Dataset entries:
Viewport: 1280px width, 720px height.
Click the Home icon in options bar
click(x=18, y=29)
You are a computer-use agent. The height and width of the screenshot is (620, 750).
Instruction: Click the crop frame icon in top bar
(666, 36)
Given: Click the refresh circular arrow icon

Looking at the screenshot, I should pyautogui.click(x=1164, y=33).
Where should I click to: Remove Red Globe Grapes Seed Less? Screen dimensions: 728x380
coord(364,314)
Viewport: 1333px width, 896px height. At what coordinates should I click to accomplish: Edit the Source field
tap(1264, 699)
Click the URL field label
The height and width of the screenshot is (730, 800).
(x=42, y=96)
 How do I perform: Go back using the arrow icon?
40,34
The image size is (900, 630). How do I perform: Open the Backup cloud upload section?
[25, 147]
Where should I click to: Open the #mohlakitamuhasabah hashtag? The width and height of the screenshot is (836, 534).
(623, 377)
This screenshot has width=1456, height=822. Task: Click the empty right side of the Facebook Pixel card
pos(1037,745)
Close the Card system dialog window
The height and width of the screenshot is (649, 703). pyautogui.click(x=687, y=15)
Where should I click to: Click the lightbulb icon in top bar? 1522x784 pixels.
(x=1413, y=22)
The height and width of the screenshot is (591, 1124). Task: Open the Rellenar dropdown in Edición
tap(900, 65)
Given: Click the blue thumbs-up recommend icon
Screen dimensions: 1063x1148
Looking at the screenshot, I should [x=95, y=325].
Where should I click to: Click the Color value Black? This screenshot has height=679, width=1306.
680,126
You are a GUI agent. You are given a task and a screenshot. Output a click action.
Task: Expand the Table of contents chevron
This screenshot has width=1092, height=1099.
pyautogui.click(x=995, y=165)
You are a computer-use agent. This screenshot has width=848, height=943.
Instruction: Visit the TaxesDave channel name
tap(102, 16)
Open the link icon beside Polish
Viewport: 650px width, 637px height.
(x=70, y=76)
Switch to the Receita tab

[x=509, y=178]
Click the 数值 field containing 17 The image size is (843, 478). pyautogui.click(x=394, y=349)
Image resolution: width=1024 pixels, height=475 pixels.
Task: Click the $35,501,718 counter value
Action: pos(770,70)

- **Work item**: Copy, exactly as written, the lines above, beginning with the one that contains "This screenshot has width=1092, height=1099." and ending with the last.

- **Answer section**:
This screenshot has width=1092, height=1099.
pyautogui.click(x=995, y=165)
You are a computer-use agent. This screenshot has width=848, height=943.
Instruction: Visit the TaxesDave channel name
tap(102, 16)
Open the link icon beside Polish
Viewport: 650px width, 637px height.
(x=70, y=76)
Switch to the Receita tab

[x=509, y=178]
Click the 数值 field containing 17 The image size is (843, 478). pyautogui.click(x=394, y=349)
Image resolution: width=1024 pixels, height=475 pixels.
Task: Click the $35,501,718 counter value
Action: pos(770,70)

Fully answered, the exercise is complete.